The Aesthetics of Abuse: Beauty as a Slow-Drip Poison
There’s this moment—early on—where Camellia changes a woman’s entire body just so she can “match” her husband’s ideal. It’s written like a job well done. The woman thanks her. Everyone claps. And it’s horrific. But Camellia doesn’t flinch. Not yet. Because she believes in the process.
That’s the horror.
She’s not torturing anyone, technically. She’s giving them what they want. But what happens when what they want is erasure? When “better” means “not yourself”? When your whole world worships a changing standard you will never catch?
Clayton weaponizes this slowly. She doesn’t drop trauma bombs. She lets the dread fester. Camellia starts to see the damage. Her clients come back again and again, always asking for more. Their desires metastasize. Their self-loathing deepens. And Camellia, despite all her skill, can't fix that.
Because beauty, in this world, is a symptom. Not a solution.
And Camellia is the dealer.
Girlhood, Alienation, and the Myth of Sisterhood
Can we talk about the Belle sisterhood? Because it’s not giving feminist solidarity.
These girls are competition incarnate. Raised together, trained together, but ultimately set up to fight for the same golden carrot: favor. Validation. Prestige. They love each other, kind of. But their love is cracked through with performance, envy, fear. Camellia thinks she's better. She needs to believe she's better. Otherwise, what was all that suffering for?
That’s what makes her psychology so modern, so painfully familiar. It’s not overt misogyny. It’s the internalized kind. The kind that smiles while it erodes you. She doesn't sabotage her sisters outright, but she diminishes them in her mind—flickers of superiority here, dismissal there. And every time she does it, you feel the fracture deepen. She’s not evil. She’s just indoctrinated. Like most girls taught to believe their worth is comparative, not inherent.
It’s like watching someone try to swim in a mirror. You already know they’ll drown.
When Empowerment Becomes Exploitation
Clayton doesn’t give Camellia a clean redemption. She gives her agency.

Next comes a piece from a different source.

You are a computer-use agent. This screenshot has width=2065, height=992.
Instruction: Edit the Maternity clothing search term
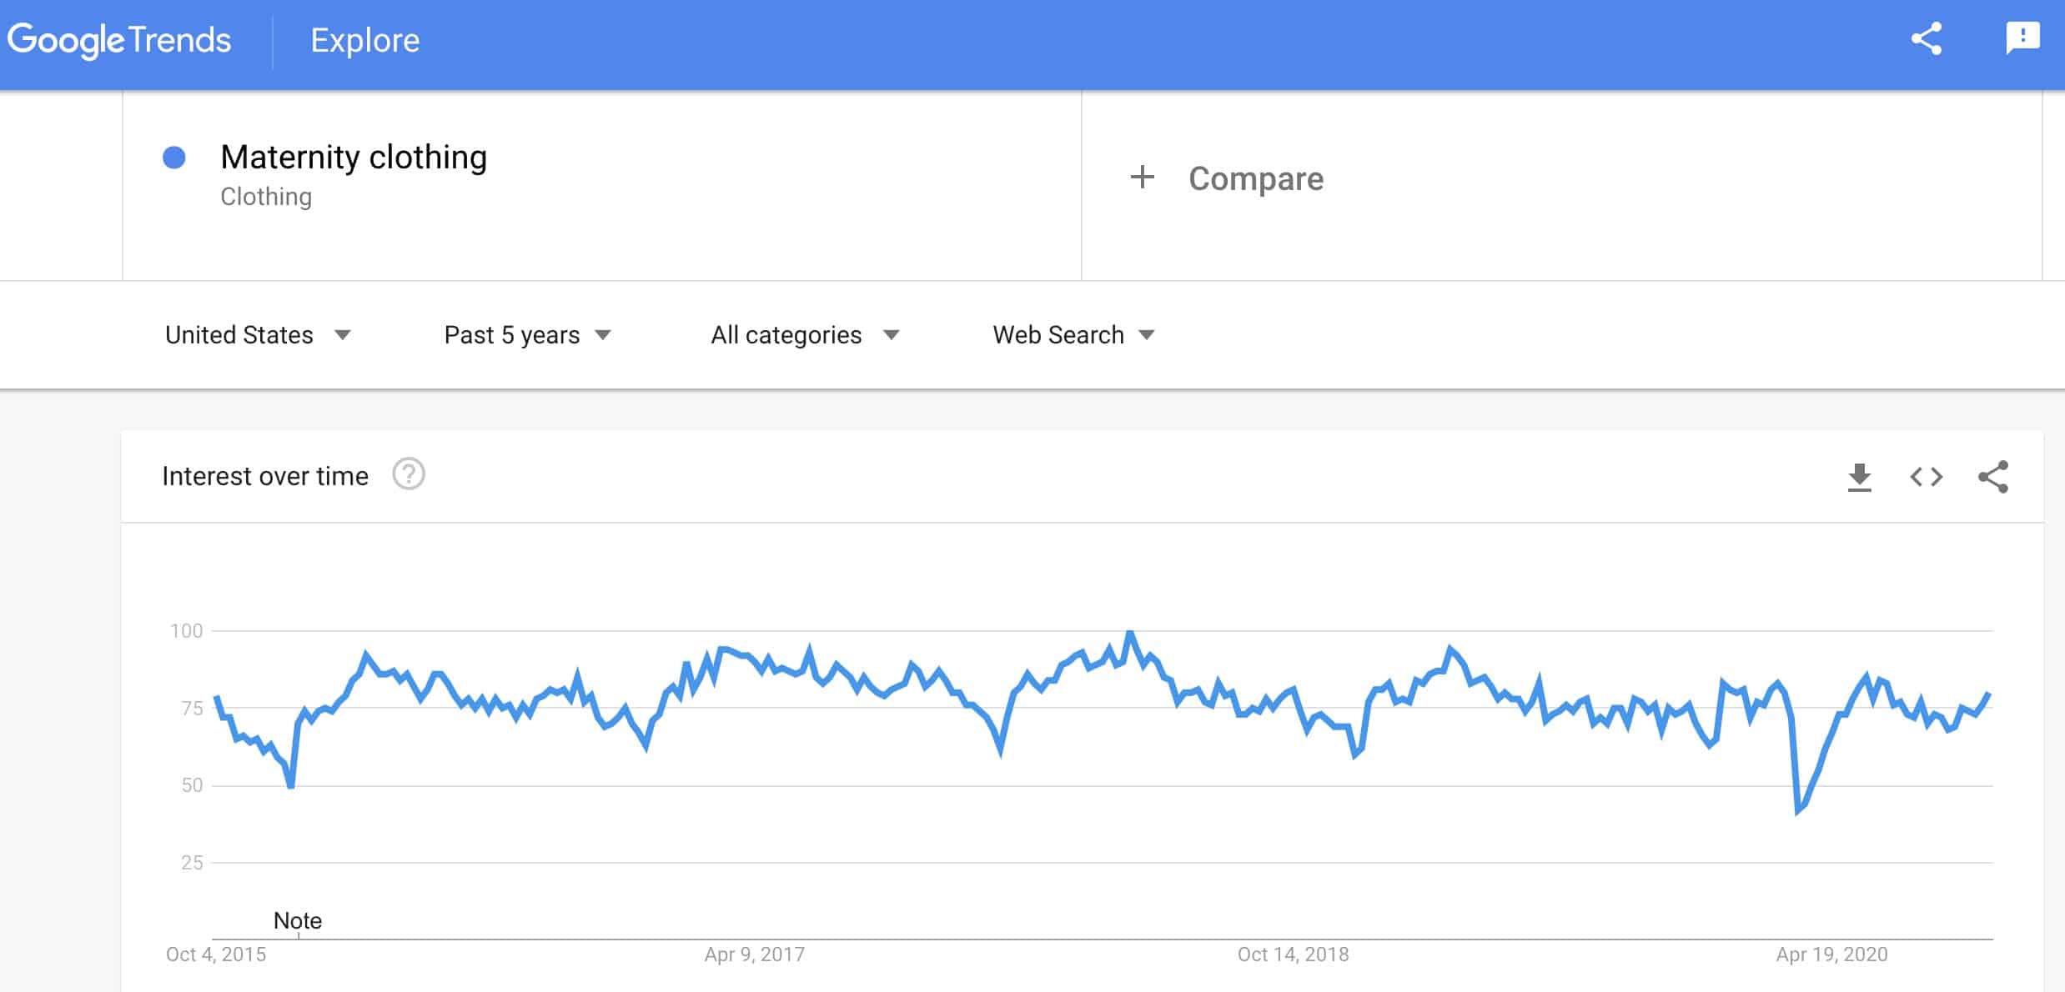tap(354, 157)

But that agency is laced with ambiguity. When Camellia begins to rebel, it's not because she’s suddenly Woke™. It’s because she’s finally afraid. The stakes have risen. The princess is unhinged. The game is bloodier than she expected.
This shift—this psychological pivot from complicity to resistance—feels earned. But not heroic.

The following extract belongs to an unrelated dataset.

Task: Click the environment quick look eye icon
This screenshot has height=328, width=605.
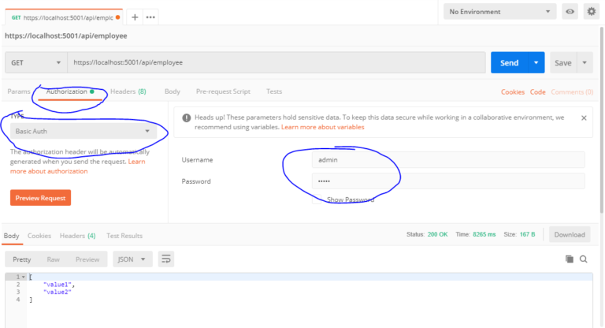Action: click(570, 12)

Because even as Camellia starts to push back, she’s still tangled in ego, image, power. Her rebellion isn’t altruism—it’s survival. And honestly? That’s more interesting. There’s something nauseatingly real about a protagonist who fights not because it’s right, but because she can’t keep pretending it’s fine.
Is that enough? I don’t know. But it’s true. And Clayton isn’t writing fairy tales.

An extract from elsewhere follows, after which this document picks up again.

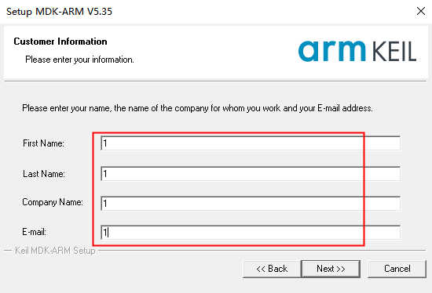
Task: Proceed with the Next >> button
Action: pos(331,269)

Camellia Beauregard Isn’t a Warning. She’s a Mirror.
If you’ve ever looked at your reflection and thought, just a little thinner, just a little smoother, you already understand Camellia. If you’ve ever felt that sick cocktail of envy and admiration toward someone more “put together,” you are Camellia. And if you’ve ever twisted yourself into something shinier, softer, prettier, more palatable—only to feel less like yourself and more like a hollow performance—you’ve lived in Camellia’s shoes.
The psychology of her character isn’t built on grand trauma arcs or melodramatic breakdowns. It’s built on the slow erosion of self under relentless pressure. It’s built on yearning. On the ache of almost. On the terrible, glittering lie that if you’re beautiful enough, you’ll be safe.
And she believed it. Until she didn’t.
That’s what makes her unforgettable.
No neat bow. No empowerment hashtag. Just a girl—crafted, calibrated, and cracking—who tried to become everything the world wanted and found herself, finally, in the fragments.
And really, isn’t that what most of us are still doing?